Fig. 1: Engineering of light-controlled protein splicing.

a Design of photoswitchable intein based on insertion of a double VVD allosteric switch in gp41-1 intein. As a readout, mCherry split at position 156 was attached as N- and C-exteins (flanking protein fragments external to intein). Covalent binding of mCherry fragments results in proper folding and reconstitution of fluorescent mCherry. In darkness, the IntC is allosterically distorted (left). Illumination with 450 nm leads to homodimerization of VVD domains with subsequent restoration of the properly folded IntC (center). Intein-catalyzed protein splicing results in reconstitution of mCherry (right). b Schematics of the photoswitchable intein construct. c Positions of the double VVD insertion (yellow) shown on the structure of gp41-1 (purple) (6qaz). Linear schematic is shown below. d Screening of photoswitchable intein variants with the double VVD loop at different positions.
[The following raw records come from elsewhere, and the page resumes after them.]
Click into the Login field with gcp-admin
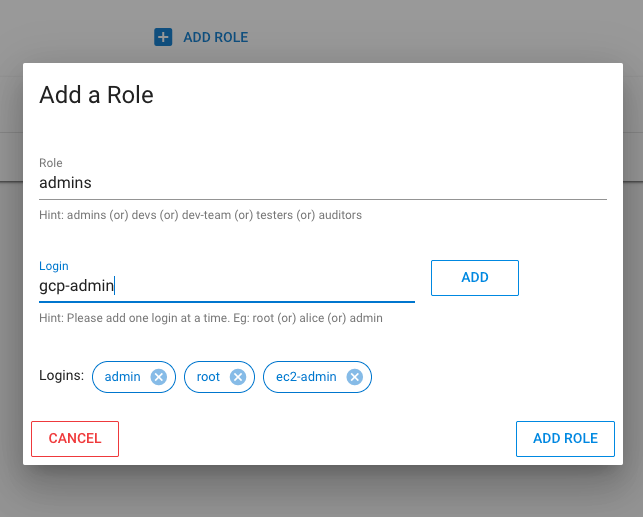 pyautogui.click(x=226, y=286)
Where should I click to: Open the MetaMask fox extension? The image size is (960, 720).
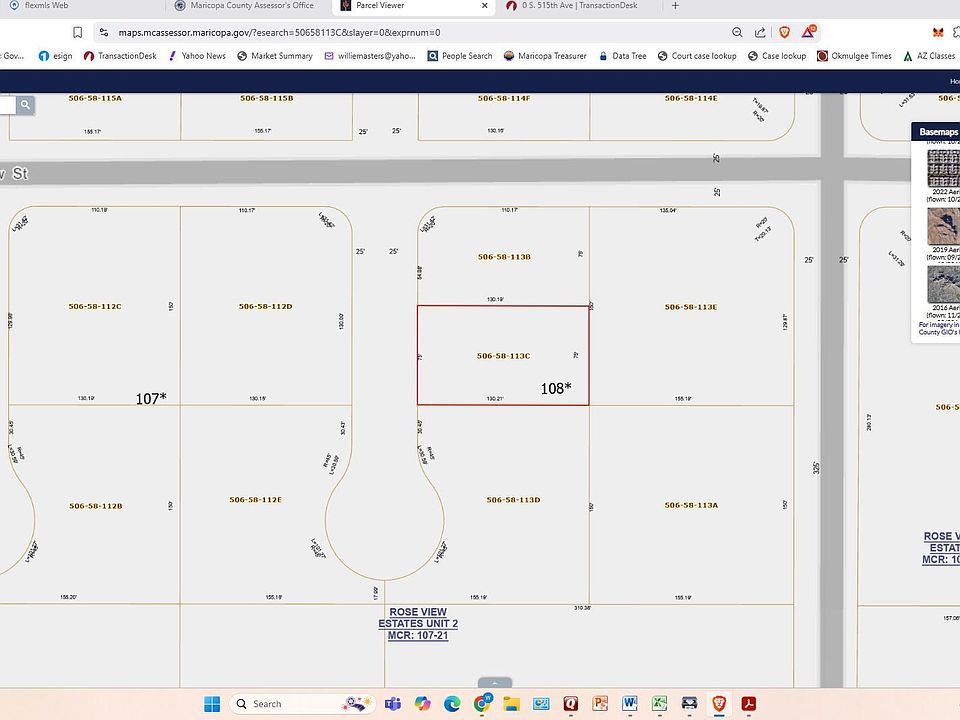click(939, 32)
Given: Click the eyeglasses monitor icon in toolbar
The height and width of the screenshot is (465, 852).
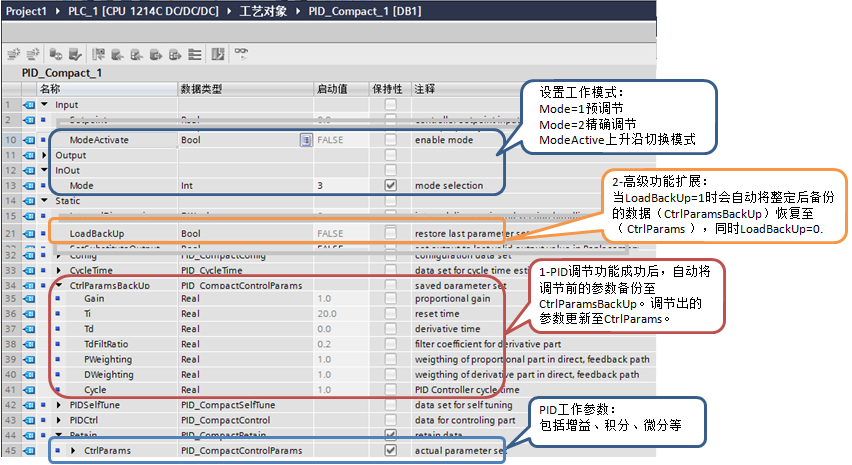Looking at the screenshot, I should pos(241,53).
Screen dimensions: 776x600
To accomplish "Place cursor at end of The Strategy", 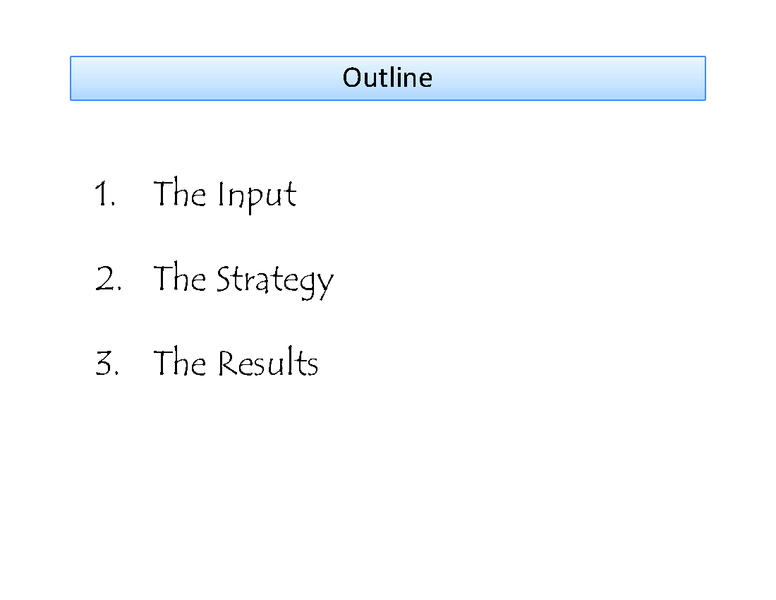I will (x=335, y=280).
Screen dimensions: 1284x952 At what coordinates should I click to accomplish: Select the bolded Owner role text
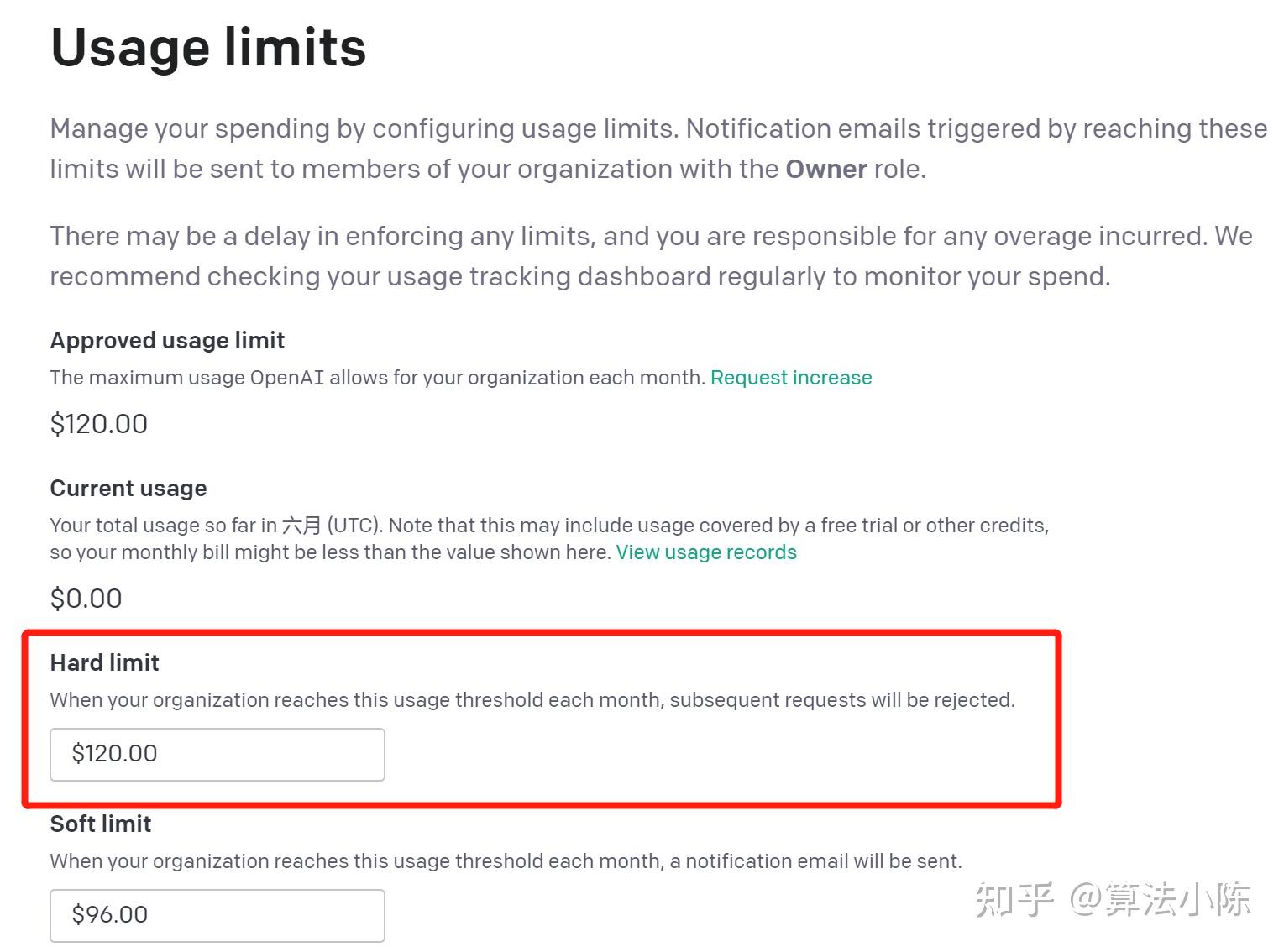(826, 169)
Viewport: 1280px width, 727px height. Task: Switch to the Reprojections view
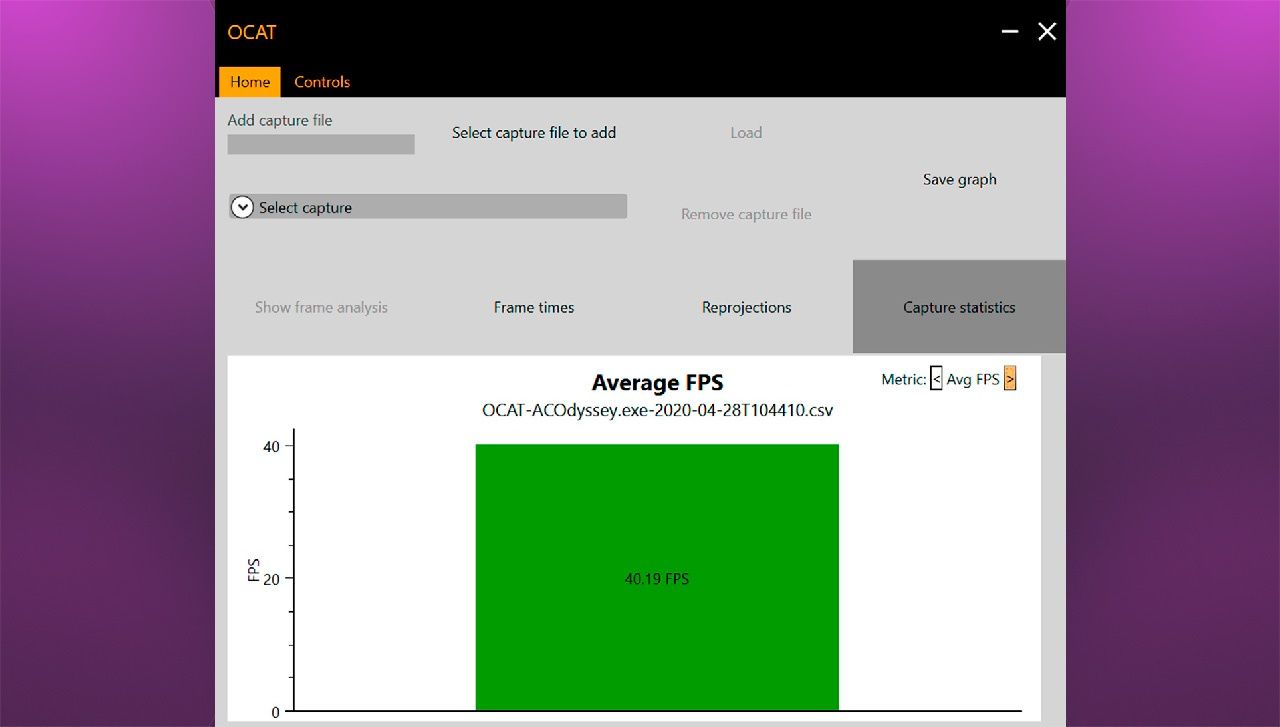click(746, 307)
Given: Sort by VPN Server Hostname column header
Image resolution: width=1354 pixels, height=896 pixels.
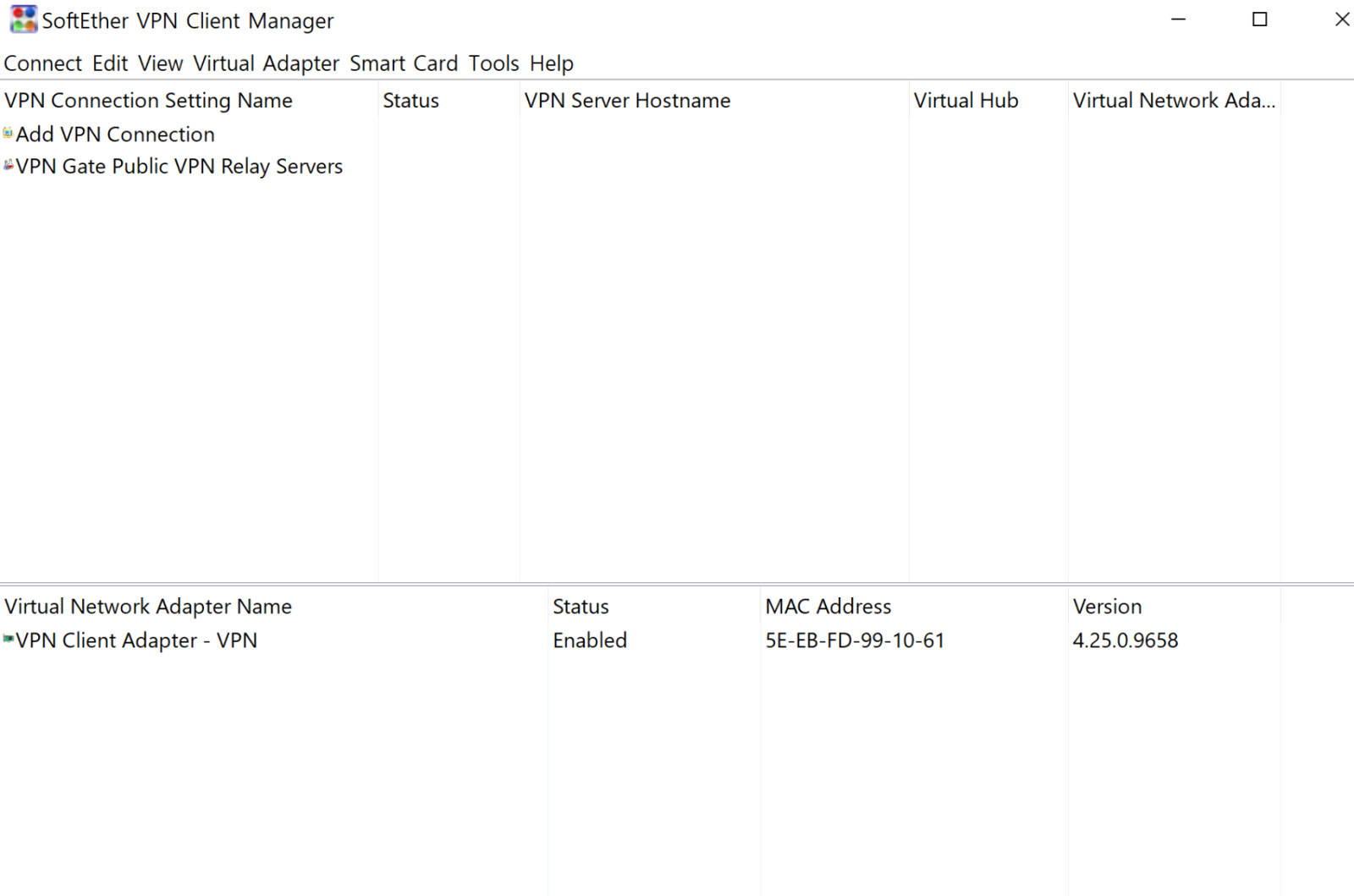Looking at the screenshot, I should click(x=627, y=101).
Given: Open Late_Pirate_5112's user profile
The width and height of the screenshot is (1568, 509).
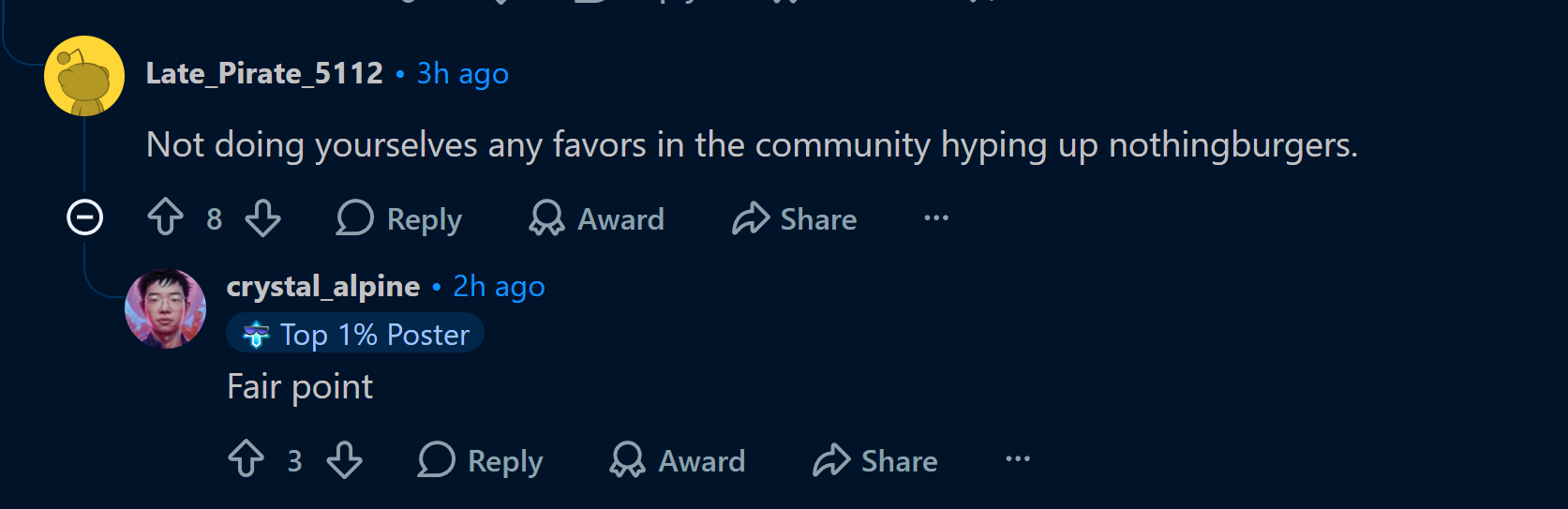Looking at the screenshot, I should [264, 73].
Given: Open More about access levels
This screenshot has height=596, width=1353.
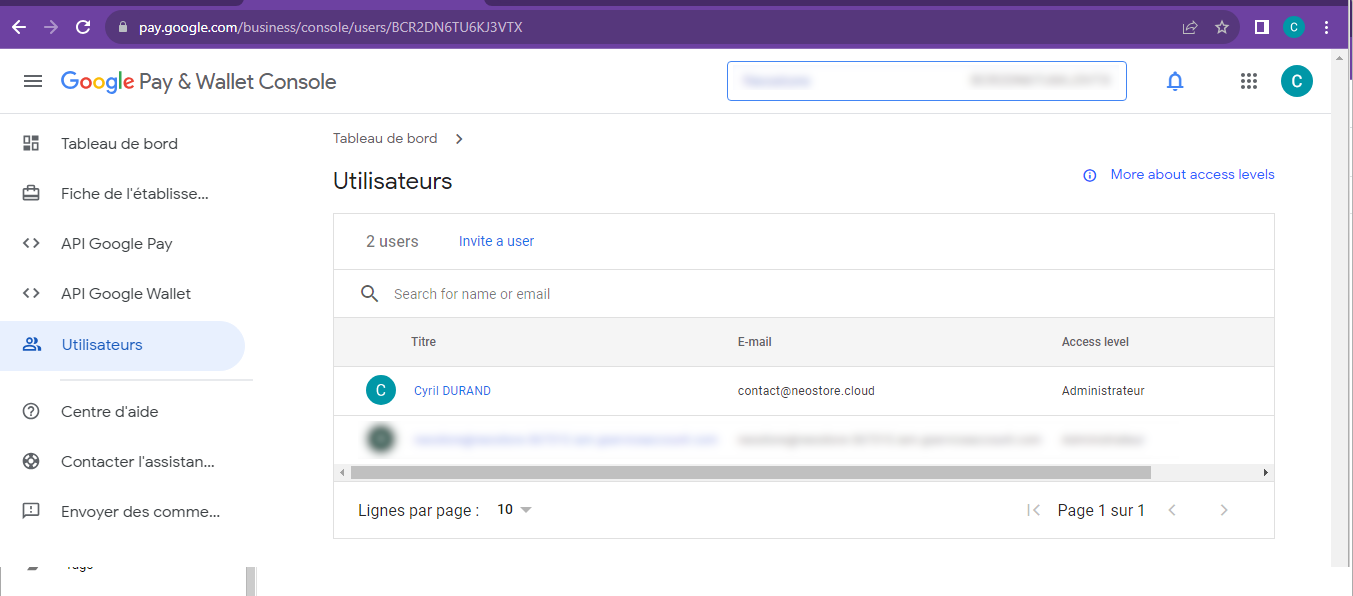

HeLa cells were transfected with respective constructs, kept in the darkness or illuminated with 450 nm and analyzed by flow cytometry. mCherry fluorescence signals normalized to co-expressed mEGFP were analyzed. Respective light-to-dark contrasts are shown above the bars. Mean values for individual experiments and SD are shown (n = 3). e Testing of linkers 1 and 3 (shown in (b)) connecting the double VVD insert to the gp41-1 intein in HeLa cells. Cells were processed and analyzed as in (d). Mean values for individual experiments and SD are shown (n = 3). Arb. units, arbitrary units. Source data are provided as a Source Data file.